[Data for processing]
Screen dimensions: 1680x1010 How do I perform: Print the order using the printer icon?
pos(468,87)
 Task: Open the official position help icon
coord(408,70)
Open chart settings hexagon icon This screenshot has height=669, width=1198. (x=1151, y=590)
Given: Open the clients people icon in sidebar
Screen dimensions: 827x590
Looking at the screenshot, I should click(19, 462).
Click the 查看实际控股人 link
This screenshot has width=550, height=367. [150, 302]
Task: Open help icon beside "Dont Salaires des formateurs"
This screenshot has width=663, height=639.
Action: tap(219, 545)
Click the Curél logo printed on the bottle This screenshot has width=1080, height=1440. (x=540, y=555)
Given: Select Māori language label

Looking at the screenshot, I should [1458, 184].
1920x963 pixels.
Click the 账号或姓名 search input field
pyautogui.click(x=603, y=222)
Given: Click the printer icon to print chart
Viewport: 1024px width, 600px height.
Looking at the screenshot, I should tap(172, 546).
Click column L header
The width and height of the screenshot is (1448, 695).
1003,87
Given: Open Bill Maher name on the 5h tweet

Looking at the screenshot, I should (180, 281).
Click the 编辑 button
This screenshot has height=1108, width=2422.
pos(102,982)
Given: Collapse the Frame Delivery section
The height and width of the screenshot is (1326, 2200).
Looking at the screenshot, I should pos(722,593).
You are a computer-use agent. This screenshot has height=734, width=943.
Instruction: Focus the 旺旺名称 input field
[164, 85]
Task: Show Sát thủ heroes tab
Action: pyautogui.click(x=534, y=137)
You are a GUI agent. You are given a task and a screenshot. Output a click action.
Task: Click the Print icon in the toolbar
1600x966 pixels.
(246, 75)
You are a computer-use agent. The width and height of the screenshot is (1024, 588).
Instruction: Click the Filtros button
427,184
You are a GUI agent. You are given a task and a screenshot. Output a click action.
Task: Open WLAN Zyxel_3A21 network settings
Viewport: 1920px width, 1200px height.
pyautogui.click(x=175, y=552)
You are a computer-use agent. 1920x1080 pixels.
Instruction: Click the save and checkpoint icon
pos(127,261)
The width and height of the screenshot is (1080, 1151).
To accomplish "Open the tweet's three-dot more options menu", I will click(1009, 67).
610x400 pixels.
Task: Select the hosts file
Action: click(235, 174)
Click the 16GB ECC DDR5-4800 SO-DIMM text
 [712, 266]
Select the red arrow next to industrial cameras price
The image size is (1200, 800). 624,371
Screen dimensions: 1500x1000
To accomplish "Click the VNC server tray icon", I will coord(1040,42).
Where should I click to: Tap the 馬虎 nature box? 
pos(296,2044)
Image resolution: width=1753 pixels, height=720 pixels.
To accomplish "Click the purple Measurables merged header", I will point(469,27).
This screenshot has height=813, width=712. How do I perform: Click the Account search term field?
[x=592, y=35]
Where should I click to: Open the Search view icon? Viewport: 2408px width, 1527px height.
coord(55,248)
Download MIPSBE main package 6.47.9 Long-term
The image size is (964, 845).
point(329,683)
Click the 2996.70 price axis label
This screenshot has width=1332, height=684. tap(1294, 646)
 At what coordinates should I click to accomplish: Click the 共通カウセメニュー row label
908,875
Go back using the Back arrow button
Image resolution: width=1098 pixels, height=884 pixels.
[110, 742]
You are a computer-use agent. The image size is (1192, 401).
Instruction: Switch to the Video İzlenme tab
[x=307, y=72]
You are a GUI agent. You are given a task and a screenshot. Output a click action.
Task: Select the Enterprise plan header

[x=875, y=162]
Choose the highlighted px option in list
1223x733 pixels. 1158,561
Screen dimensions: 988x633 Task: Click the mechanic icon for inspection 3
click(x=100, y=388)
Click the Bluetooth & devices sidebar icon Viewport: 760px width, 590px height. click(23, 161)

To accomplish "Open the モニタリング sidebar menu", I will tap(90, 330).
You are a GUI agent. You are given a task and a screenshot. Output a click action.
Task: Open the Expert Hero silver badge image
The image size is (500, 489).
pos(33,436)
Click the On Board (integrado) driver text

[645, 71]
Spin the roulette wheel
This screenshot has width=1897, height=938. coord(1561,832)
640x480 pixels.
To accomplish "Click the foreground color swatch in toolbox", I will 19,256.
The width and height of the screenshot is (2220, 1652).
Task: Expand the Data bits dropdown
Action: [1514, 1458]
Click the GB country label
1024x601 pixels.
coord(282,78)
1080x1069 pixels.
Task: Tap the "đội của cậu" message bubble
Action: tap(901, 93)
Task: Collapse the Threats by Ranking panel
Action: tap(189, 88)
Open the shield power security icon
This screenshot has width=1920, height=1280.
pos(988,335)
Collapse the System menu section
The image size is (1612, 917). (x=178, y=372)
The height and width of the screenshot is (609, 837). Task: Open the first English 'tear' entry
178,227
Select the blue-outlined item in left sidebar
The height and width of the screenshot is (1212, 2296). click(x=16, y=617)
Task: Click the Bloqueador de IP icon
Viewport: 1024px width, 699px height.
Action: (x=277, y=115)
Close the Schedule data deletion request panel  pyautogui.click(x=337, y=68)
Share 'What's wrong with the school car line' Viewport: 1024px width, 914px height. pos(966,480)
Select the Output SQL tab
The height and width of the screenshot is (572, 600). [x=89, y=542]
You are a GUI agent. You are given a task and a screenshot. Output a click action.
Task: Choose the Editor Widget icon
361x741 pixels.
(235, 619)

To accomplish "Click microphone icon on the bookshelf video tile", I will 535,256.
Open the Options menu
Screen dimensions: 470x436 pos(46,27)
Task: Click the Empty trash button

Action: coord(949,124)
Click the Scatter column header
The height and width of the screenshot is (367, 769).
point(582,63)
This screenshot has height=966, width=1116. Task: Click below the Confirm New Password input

[Do this]
Reproduce the records word for word, starting at the line that contains "Given: Select Māori language label" and stopping after the line that contains "[x=592, y=35]".

[Exercise response]
Given: Select Māori language label

Looking at the screenshot, I should [1458, 184].
1920x963 pixels.
Click the 账号或姓名 search input field
pyautogui.click(x=603, y=222)
Given: Click the printer icon to print chart
Viewport: 1024px width, 600px height.
Looking at the screenshot, I should tap(172, 546).
Click column L header
The width and height of the screenshot is (1448, 695).
1003,87
Given: Open Bill Maher name on the 5h tweet

Looking at the screenshot, I should (180, 281).
Click the 编辑 button
This screenshot has height=1108, width=2422.
pos(102,982)
Given: Collapse the Frame Delivery section
The height and width of the screenshot is (1326, 2200).
Looking at the screenshot, I should pos(722,593).
You are a computer-use agent. This screenshot has height=734, width=943.
Instruction: Focus the 旺旺名称 input field
[164, 85]
Task: Show Sát thủ heroes tab
Action: pyautogui.click(x=534, y=137)
You are a GUI agent. You are given a task and a screenshot. Output a click action.
Task: Click the Print icon in the toolbar
1600x966 pixels.
(246, 75)
You are a computer-use agent. The width and height of the screenshot is (1024, 588).
Instruction: Click the Filtros button
427,184
You are a GUI agent. You are given a task and a screenshot. Output a click action.
Task: Open WLAN Zyxel_3A21 network settings
Viewport: 1920px width, 1200px height.
pyautogui.click(x=175, y=552)
You are a computer-use agent. 1920x1080 pixels.
Instruction: Click the save and checkpoint icon
pos(127,261)
The width and height of the screenshot is (1080, 1151).
To accomplish "Open the tweet's three-dot more options menu", I will click(1009, 67).
610x400 pixels.
Task: Select the hosts file
Action: click(235, 174)
Click the 16GB ECC DDR5-4800 SO-DIMM text
 [712, 266]
Select the red arrow next to industrial cameras price
The image size is (1200, 800). 624,371
Screen dimensions: 1500x1000
To accomplish "Click the VNC server tray icon", I will coord(1040,42).
Where should I click to: Tap the 馬虎 nature box? 
pos(296,2044)
Image resolution: width=1753 pixels, height=720 pixels.
To accomplish "Click the purple Measurables merged header", I will point(469,27).
This screenshot has height=813, width=712. How do I perform: Click the Account search term field?
[x=592, y=35]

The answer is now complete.